Si las magdalenas en forma de concha de Léonie suponen el enganche de la novela con la memoria, esa evocación de un mundo antiguo del que nada subsiste, la comida, en general, ocupa un lugar privilegiado en Proust: por su obra desfilan la mousse de chocolate, los melocotones en almíbar, la bullabesa, el solomillo Stroganoff, los soufflés de chocolate y queso, el plumcake, el jamón de York, el salmón... "Por encima del mar, compacto y recortado, como una gelatina, había una franja de cielo rojo, semejante a la que veía yo en Combray extenderse sobre el Calvario cuando tornaba de mi paseo y me disponía a bajar a la cocina antes de cenar, y un momento después sobre el mar frío y azulado como ese pescado que llaman mújol, el cielo, del mismo tono rosado que el salmón que habrían de servirnos poco después en Rivebelle, avivaba el placer que yo sentía al vestirme de frac para ir a cenar fuera".

Es fácil que al lector se le haga la boca agua leyendo algunos de los pasajes de la obra de Proust. Aun convencidos de que la comida es luz en su escritura, no cabe pensar en la bullabesa de Madame Verdurin sólo como en una luminosa zarzuela de pescado. Del mismo modo que Elstir, el pintor que tanto critica el duque de Guermantes, deja que su obra se inspire en el manojo de espárragos que Edouard Manet pintó en 1880 y ello no impide, sin embargo, la ensoñación de unos espárragos al vapor.

En todo ello pensaron seguramente los editores de 'La Cuisine Retrouvée' y de 'Les Carnets de Cuisine de Monet', los dos volúmenes de cocina más proustianos que conozco. El primero de ellos obra de Alian Senderens, Anne Borrel y Jean-Bernard Naudin. El segundo, también con fotografías de Naudin, a cargo de la historiadora del arte Claire Joyes y del desaparecido pintor Jean-Marie Toulgouat. Cualquiera de los dos brinda la posibilidad al devoto de la obra de Proust de rendirle homenaje cocinando.

Marcel Proust era un delicado esteta amante de la comida, exigente en sus gustos. Sus obsesiones gastronómicas las llevaba al paroxismo en París. El café que bebía tenía que ser siempre Corcellet, comprado en un establecimiento de la Rue Lévis donde lo tostaban; los croissants, de una panadería de la Rue de la Pépinière; las mermeladas, de Tanrade, y los brioches, de Chez Borbonnieux. No bebía otro champán que no fuese Veuve Clicquot. Allá cada cual con sus manías.

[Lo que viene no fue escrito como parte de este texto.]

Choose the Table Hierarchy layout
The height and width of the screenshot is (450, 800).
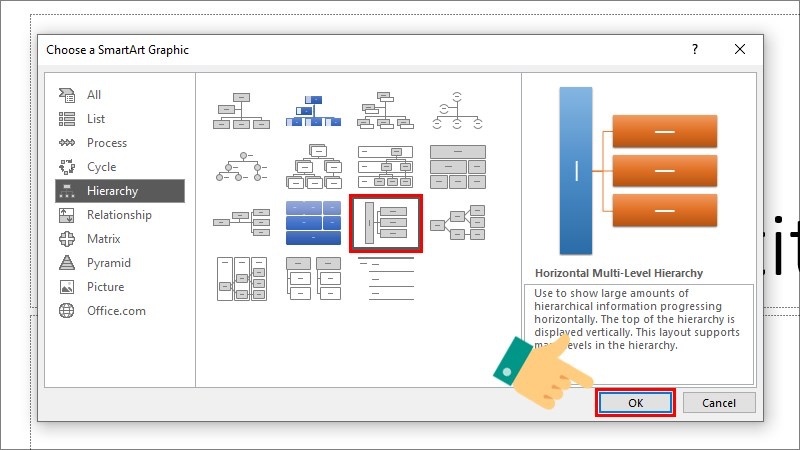[457, 167]
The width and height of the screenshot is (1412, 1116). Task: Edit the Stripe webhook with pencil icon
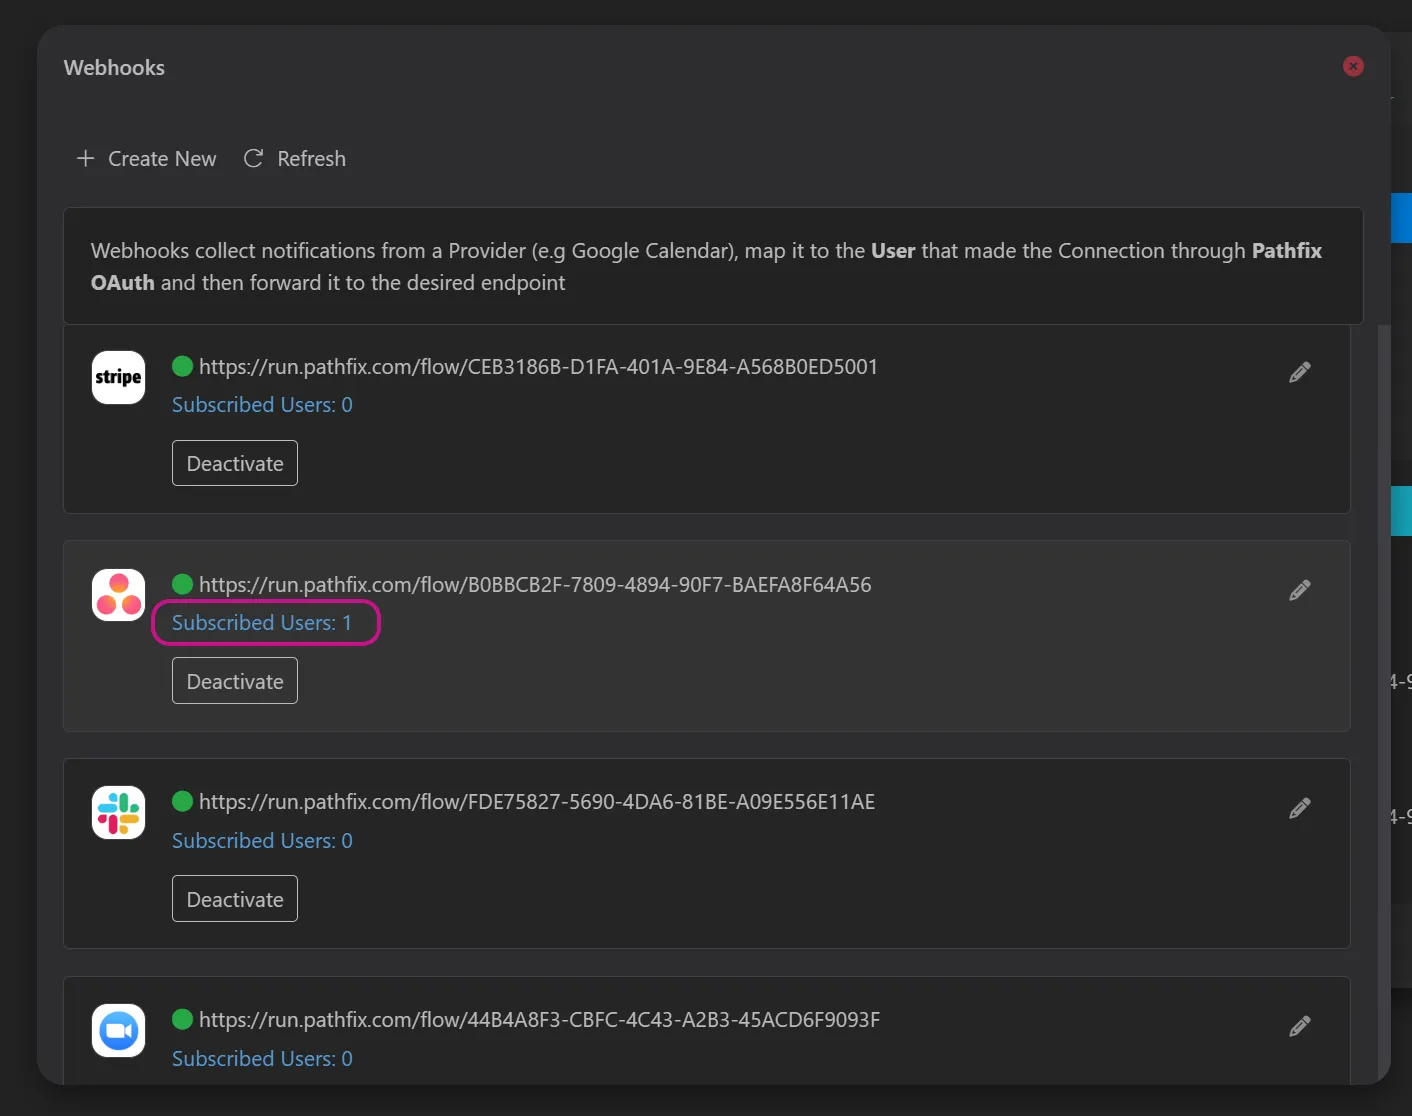pos(1300,372)
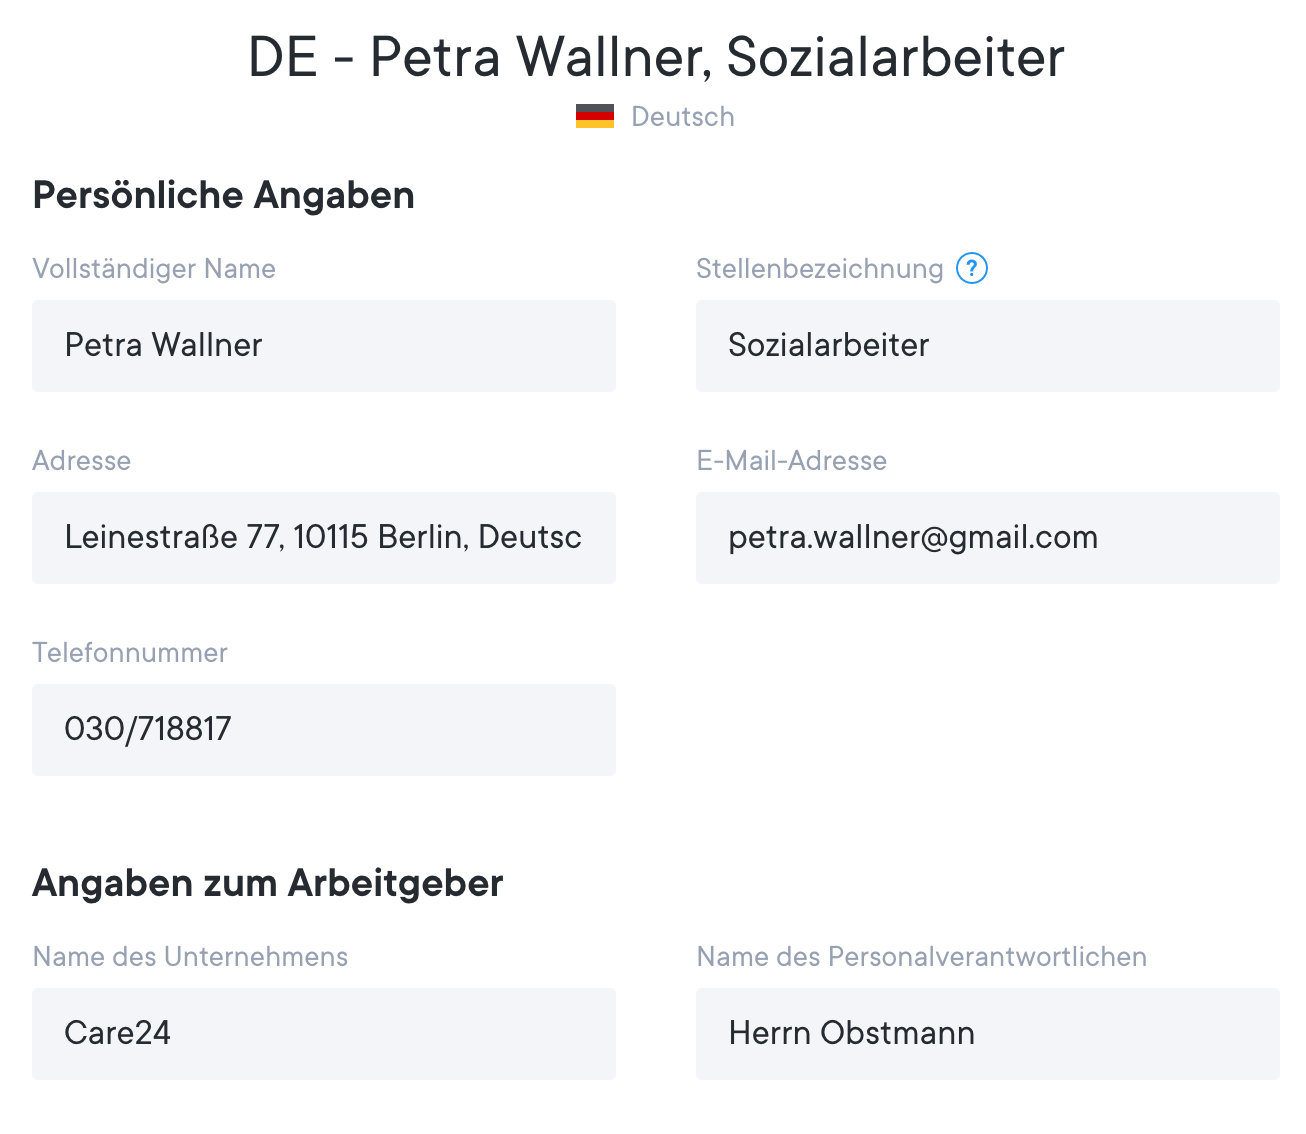Click the Name des Unternehmens field with Care24
This screenshot has width=1306, height=1134.
tap(323, 1034)
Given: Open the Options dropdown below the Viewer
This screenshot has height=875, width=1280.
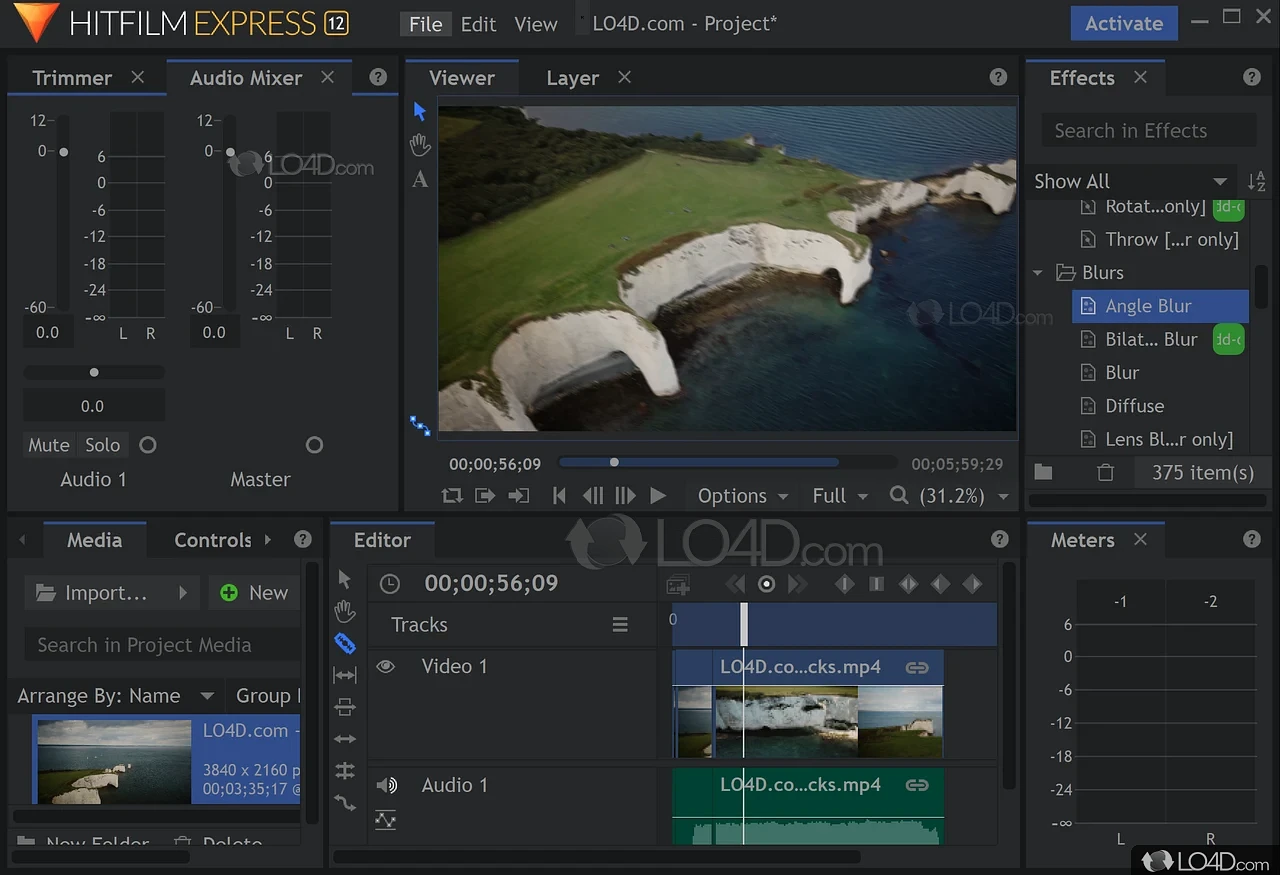Looking at the screenshot, I should tap(741, 495).
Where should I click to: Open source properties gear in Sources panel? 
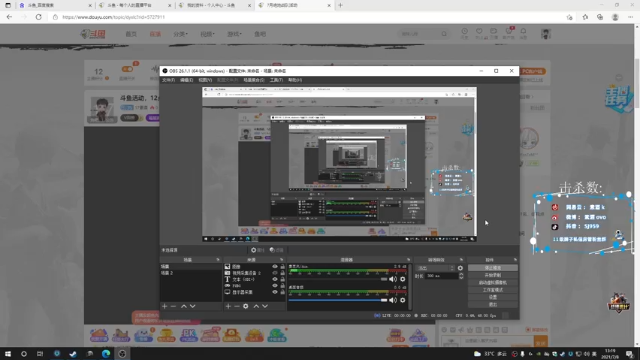coord(246,306)
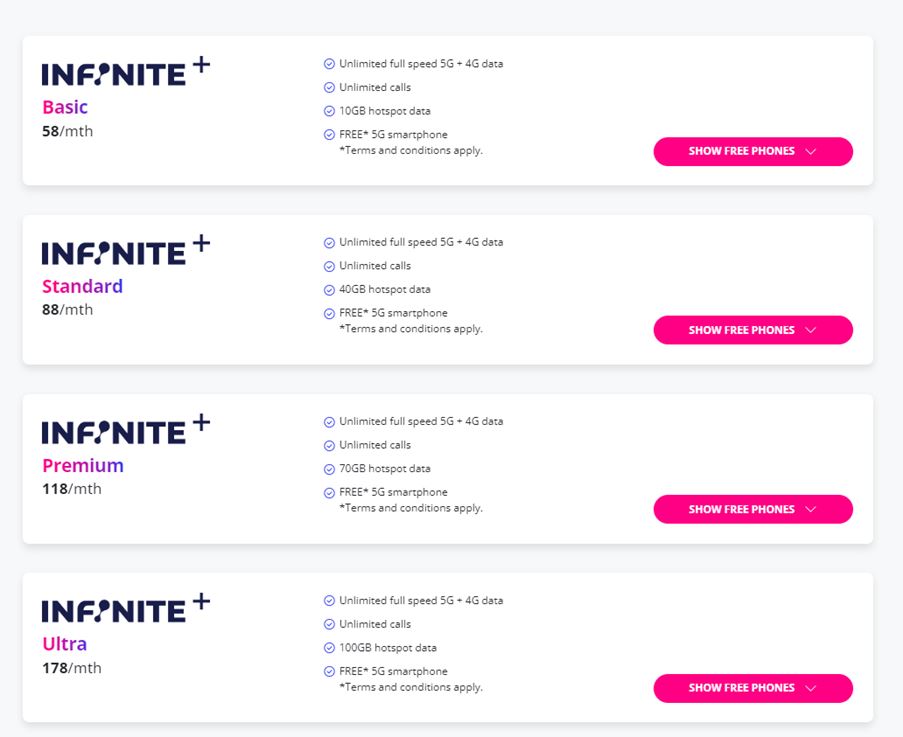This screenshot has height=737, width=903.
Task: Click the checkmark icon next to 40GB hotspot data
Action: point(327,290)
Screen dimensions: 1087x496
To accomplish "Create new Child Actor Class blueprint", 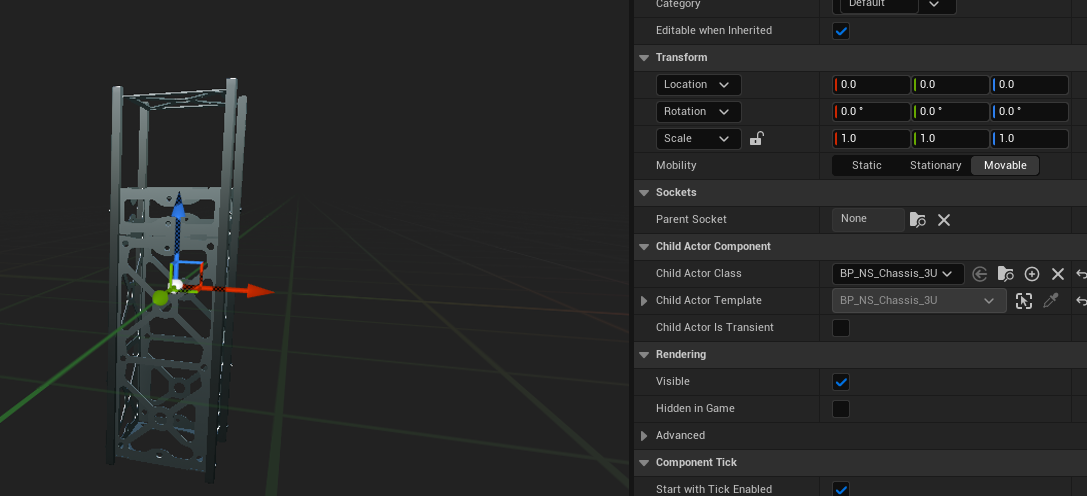I will (1032, 274).
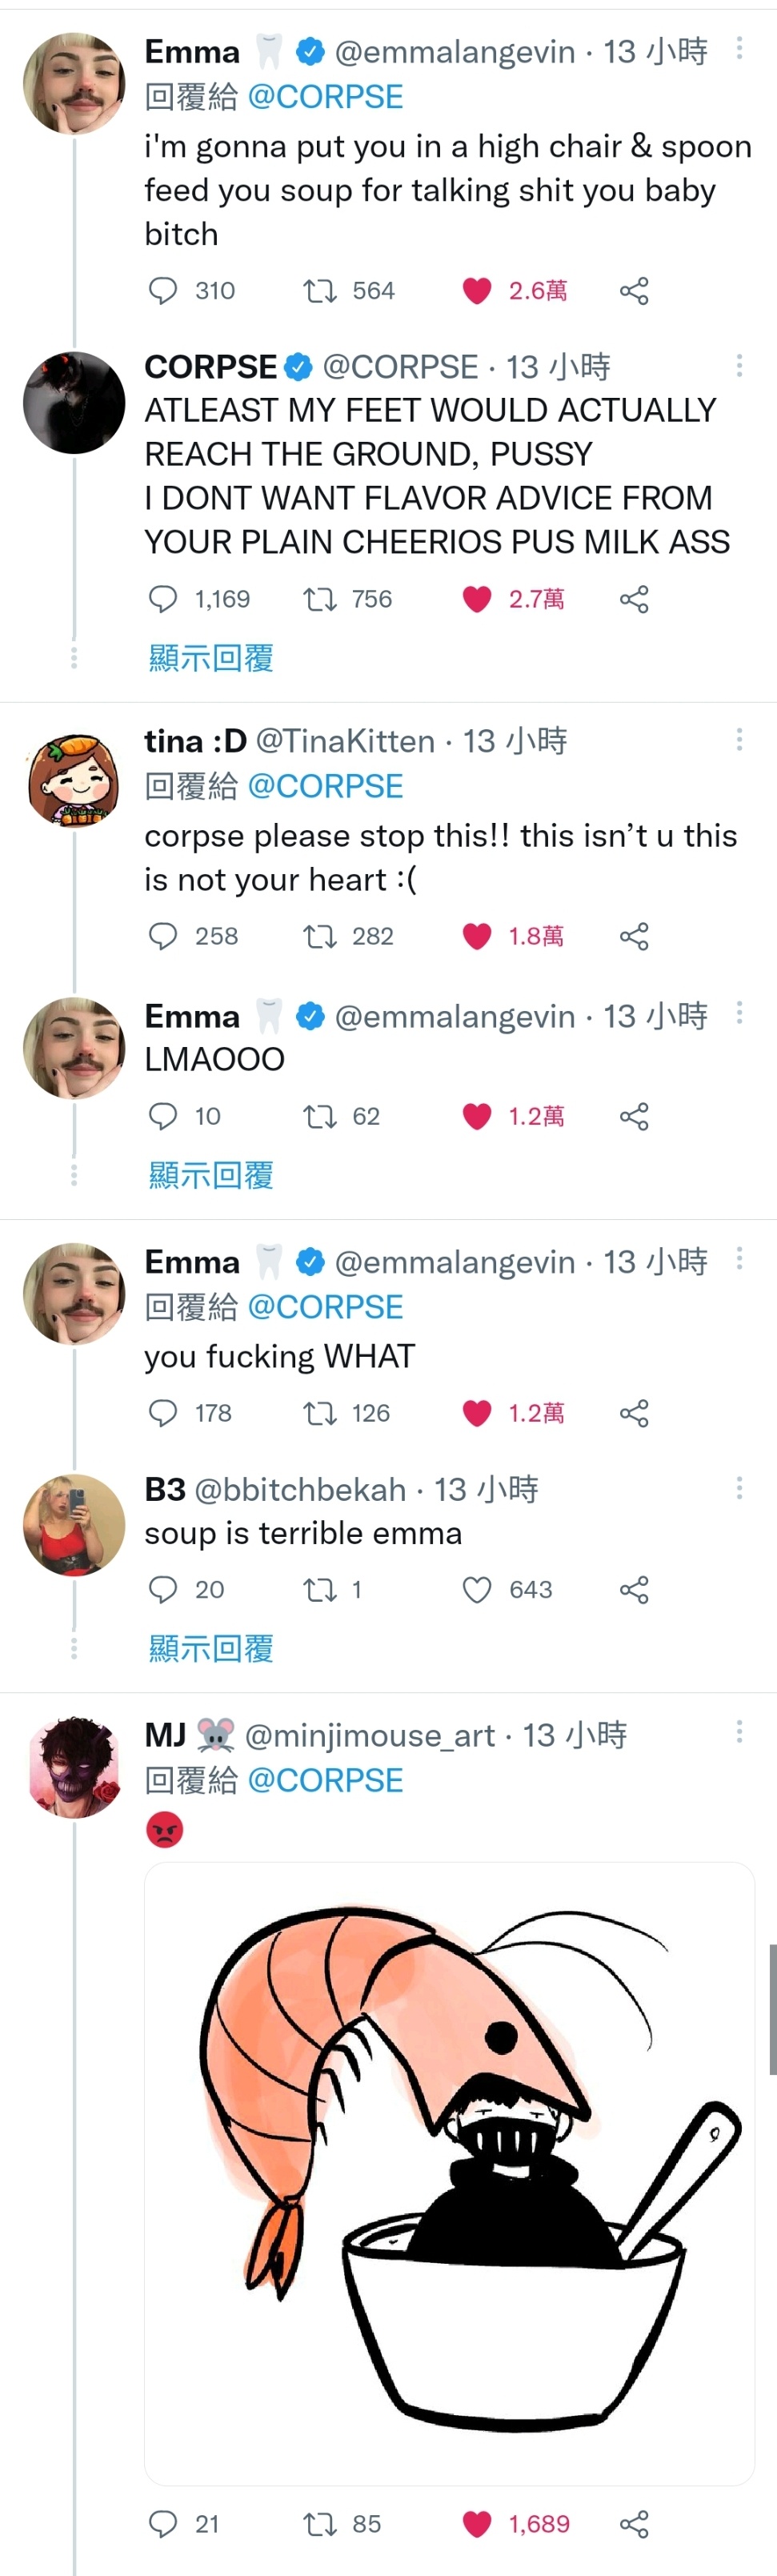Open replies on tina's corpse please stop tweet
This screenshot has width=777, height=2576.
[x=163, y=936]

Robert de Montesquiou, Madame Straus, Antoine Bibesco, Antonelli, la pícara de Polignac, la condesa de Chevigné, etcétera, forman parte de ese espejo caprichoso del autor de 'En busca del tiempo perdido' que proyectará sus reflejos en Charls Swann, Odette de Crécy, Robert de Saint-Loup, el barón de Charlus o Madame Verdurin. En la novela, también están los baños de mar, el Gran Hotel y la playa de Cabourg, y siempre la evocación de Combray, con sus campanarios, y los caminos que solía recorrer el narrador de pequeño. El que va en dirección a Meséglise pasando por Tansoville, donde vive Swann, y el que termina en la casa de los duques de Guermantes. En cada una de las siete partes de la obra vuelven los caminos a cruzarse en la memoria. De la misma manera en que la comida se representa una y mil veces como una pasión estética más, incluso en los trayectos accidentados. Como cuando los soufflés de chocolate llegaban milagrosamente sin sufrir vuelcos, y las patatas a la inglesa, a pesar del galope que las sacudía, culminaban el periplo bien dispuestas.